For my original Valentines, I’d glue the pictures on a larger card, and add pieces of white lacey doilies for edging. Perhaps I’d do an original drawing or add a poem. I still make a few Valentines every year. Some years when I neglected to get out my Christmas or New Year’s cards on time, I’d send Valentine’s Cards instead.
This year, with the majority of schools operating virtually; the Valentine exchange has probably been forgotten. But it shouldn’t be, because this is the year we should be sending each other Valentines.
So where did the tradition of Valentine’s Day come from? The name comes from Saint Valentine, and there are three men who are recognized as Saints by the Catholic Church, but the most popular Valentine story is the one about the priest who performed secret marriages in opposition to Emperor Claudius II who ordered that all his soldiers remain single. Who the actual St. Valentine was is open to debate.
The February 14th date is a welcome relief from winter doldrums, and in normal times a boon to the Restaurant industry. Lovers and friends celebrate the holiday with opulent dinners, wine, flowers, and chocolates. This year with the icy weather and reduced seating due to the Pandemic; the majority of Valentine’s Day brunches and dinners will be enjoyed at home. It’s not too late to make the preparation of a gourmet meal– your gift to your special someone or to be delivered to a shut-in neighbor. And it doesn’t have to be on February 14th, as the actual date is arbitrary.
Maybe February 14th is the approximate date of one of the martyred St. Valentines’ funerals, but it is remarkably close to the Roman fertility festival Lupercalia, once celebrated on the Ides of February ( February 15th). In some Roman villages it is said that young men and women were matched up as lovers for a year in an effort to produce more children. A day that honored love and passion, in England and France February 14thwas the start of the birds’ mating season.
The tradition of exchanging cards and love tokens is thought to begin in the middle of the 18th century. By the 19th century, the mass production of printed cards made Valentines’ cards even more popular. Gloves and handkerchiefs were two personal items lovers often gave to one another during the Victorian era. Flowers—pressed or fresh, as well as lines of verse given to our Valentine follow the romantic tradition of conveying ardor for those we adore.

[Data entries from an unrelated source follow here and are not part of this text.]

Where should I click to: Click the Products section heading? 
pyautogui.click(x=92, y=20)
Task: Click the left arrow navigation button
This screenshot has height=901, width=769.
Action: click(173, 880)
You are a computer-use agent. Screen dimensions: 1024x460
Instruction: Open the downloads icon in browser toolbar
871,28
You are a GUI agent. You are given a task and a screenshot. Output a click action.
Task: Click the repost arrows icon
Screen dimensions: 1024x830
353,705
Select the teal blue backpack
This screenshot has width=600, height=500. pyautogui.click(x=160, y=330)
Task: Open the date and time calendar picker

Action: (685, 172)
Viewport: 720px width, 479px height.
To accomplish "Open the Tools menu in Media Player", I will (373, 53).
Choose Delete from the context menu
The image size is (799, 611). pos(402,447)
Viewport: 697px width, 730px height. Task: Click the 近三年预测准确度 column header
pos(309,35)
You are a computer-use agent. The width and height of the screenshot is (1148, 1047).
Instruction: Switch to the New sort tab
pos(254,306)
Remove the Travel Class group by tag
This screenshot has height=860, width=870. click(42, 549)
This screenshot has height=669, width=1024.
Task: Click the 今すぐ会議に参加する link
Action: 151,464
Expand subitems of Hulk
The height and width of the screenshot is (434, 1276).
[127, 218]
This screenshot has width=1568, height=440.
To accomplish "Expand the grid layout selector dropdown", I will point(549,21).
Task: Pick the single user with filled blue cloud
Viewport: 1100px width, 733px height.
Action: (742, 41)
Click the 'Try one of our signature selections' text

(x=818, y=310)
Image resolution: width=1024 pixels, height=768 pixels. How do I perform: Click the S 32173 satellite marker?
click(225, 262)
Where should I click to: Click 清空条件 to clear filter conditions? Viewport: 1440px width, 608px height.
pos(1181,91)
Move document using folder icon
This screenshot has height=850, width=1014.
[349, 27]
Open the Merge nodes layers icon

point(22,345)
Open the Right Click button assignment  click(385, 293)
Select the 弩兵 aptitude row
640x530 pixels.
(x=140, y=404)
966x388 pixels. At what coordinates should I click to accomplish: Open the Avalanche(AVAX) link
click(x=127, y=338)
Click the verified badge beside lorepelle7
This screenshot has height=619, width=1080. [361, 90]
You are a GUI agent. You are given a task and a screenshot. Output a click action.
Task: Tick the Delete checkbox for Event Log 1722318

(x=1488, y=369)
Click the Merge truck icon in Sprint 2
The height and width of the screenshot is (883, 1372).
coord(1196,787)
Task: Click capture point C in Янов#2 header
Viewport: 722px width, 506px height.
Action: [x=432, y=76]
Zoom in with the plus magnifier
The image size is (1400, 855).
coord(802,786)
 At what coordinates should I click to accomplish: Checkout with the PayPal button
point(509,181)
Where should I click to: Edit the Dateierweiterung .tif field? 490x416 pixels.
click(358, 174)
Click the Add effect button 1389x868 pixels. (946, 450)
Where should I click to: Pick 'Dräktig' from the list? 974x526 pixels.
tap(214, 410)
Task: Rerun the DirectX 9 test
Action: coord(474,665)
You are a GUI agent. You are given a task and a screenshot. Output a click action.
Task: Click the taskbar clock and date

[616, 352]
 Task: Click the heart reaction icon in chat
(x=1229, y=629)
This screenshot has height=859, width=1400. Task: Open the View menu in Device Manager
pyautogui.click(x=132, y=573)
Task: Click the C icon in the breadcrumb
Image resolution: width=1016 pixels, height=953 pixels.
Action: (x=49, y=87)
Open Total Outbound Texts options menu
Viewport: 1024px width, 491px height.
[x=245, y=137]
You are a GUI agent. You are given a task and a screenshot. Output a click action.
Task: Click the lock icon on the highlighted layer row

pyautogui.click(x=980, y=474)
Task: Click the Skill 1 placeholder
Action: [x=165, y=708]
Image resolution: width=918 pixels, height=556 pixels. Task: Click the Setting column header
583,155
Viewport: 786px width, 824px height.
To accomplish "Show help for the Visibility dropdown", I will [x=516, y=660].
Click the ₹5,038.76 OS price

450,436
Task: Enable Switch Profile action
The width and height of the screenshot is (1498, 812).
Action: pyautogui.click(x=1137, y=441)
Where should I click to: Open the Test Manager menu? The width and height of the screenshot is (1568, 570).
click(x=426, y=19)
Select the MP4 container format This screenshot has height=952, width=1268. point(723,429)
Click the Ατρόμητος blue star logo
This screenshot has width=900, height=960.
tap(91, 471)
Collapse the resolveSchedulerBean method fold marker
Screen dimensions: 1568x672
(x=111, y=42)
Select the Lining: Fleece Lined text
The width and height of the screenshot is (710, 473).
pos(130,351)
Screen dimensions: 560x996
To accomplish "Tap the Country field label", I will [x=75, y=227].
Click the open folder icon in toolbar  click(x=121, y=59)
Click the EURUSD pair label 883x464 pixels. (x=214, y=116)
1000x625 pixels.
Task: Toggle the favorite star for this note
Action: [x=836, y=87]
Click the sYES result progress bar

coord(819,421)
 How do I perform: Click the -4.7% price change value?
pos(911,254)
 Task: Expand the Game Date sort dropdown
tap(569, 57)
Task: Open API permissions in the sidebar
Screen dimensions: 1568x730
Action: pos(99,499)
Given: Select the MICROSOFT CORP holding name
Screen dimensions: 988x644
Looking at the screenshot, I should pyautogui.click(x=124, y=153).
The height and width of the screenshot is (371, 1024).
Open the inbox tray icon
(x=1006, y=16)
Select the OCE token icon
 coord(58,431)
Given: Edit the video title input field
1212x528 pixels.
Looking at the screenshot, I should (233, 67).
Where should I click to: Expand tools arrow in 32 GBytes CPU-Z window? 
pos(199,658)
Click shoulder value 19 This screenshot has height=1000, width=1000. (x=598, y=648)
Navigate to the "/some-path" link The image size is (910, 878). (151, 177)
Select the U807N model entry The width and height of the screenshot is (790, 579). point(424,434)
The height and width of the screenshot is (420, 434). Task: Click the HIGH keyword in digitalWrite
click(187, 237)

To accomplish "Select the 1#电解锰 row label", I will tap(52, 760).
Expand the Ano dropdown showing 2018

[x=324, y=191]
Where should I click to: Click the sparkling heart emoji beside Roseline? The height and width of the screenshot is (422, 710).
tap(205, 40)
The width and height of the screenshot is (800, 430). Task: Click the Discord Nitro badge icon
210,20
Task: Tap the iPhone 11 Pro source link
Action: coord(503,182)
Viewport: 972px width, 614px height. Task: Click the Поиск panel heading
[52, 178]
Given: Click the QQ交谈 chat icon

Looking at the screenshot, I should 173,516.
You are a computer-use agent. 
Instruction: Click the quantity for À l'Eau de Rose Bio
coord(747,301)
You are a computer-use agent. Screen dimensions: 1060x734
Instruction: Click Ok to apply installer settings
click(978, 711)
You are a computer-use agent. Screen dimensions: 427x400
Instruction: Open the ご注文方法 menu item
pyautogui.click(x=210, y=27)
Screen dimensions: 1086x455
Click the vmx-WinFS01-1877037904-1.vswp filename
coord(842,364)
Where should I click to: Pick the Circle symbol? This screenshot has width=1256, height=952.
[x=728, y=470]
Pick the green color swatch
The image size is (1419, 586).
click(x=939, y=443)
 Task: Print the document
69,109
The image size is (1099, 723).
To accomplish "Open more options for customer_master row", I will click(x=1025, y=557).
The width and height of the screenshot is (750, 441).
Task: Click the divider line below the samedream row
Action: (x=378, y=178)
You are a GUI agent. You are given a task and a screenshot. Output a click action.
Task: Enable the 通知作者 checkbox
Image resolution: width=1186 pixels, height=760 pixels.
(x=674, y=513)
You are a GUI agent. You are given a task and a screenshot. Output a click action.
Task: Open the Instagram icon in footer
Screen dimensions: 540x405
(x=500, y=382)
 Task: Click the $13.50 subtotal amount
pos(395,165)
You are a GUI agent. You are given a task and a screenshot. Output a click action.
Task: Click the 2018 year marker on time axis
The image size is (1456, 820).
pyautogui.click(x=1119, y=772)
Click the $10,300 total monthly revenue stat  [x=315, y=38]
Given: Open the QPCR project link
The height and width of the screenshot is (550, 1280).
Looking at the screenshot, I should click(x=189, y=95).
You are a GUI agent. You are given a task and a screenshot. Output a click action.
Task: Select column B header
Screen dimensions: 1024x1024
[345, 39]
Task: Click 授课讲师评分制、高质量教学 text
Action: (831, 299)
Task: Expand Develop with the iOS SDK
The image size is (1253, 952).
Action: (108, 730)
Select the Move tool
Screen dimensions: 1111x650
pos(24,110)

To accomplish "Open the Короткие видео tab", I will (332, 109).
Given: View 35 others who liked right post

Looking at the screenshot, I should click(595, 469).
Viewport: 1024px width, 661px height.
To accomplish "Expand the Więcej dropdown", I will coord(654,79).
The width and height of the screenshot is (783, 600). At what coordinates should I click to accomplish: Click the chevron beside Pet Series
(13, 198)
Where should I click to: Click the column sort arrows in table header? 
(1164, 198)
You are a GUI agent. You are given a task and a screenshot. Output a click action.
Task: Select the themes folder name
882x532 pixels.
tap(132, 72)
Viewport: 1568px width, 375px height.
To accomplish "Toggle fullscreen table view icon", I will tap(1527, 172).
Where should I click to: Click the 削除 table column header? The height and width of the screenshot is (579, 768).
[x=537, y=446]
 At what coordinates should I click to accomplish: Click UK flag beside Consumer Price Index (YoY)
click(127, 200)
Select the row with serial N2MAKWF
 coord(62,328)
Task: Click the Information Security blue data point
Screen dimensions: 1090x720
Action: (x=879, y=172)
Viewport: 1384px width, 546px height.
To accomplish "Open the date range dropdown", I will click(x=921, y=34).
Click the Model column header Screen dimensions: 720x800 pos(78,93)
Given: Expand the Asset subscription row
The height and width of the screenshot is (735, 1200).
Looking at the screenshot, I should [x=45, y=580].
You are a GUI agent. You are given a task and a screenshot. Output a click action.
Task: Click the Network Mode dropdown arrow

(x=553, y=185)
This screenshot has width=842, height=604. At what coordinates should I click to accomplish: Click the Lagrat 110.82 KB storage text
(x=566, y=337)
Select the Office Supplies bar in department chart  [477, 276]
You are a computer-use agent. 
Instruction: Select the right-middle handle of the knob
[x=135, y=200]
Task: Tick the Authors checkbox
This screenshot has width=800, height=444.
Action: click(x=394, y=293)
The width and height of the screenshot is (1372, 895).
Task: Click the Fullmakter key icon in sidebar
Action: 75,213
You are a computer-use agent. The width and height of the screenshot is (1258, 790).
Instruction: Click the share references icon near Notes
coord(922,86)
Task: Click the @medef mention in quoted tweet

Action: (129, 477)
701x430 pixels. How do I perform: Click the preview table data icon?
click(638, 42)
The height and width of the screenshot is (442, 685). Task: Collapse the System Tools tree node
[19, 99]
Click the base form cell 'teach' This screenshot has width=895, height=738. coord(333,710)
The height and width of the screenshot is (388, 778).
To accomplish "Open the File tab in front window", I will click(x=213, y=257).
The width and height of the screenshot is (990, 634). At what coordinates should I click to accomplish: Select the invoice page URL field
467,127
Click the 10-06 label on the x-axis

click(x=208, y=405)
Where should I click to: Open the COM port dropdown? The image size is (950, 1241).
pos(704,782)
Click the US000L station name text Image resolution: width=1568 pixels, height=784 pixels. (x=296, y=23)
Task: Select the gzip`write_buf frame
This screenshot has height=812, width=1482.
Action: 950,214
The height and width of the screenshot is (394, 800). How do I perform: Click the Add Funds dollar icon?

A holiday that during childhood I always looked forward to, whether making Valentines or receiving them, the day and the entire month is a good excuse for continuing to reach out to friends we may have lost contact with during the Pandemic shut-down. Phone calls and text messages work as well as cards and gifts. If you need a last minute gift, considering purchasing a copy of Burning Love and Bleeding Hearts, an anthology of speculative fiction Love stories published on behalf of a worth cause. (My short story “Geometric Dilemma” is in the collection). Whichever St. Valentine it was who was trying to promote the human connection, today we commemorate their efforts. Let’s try and keep it going.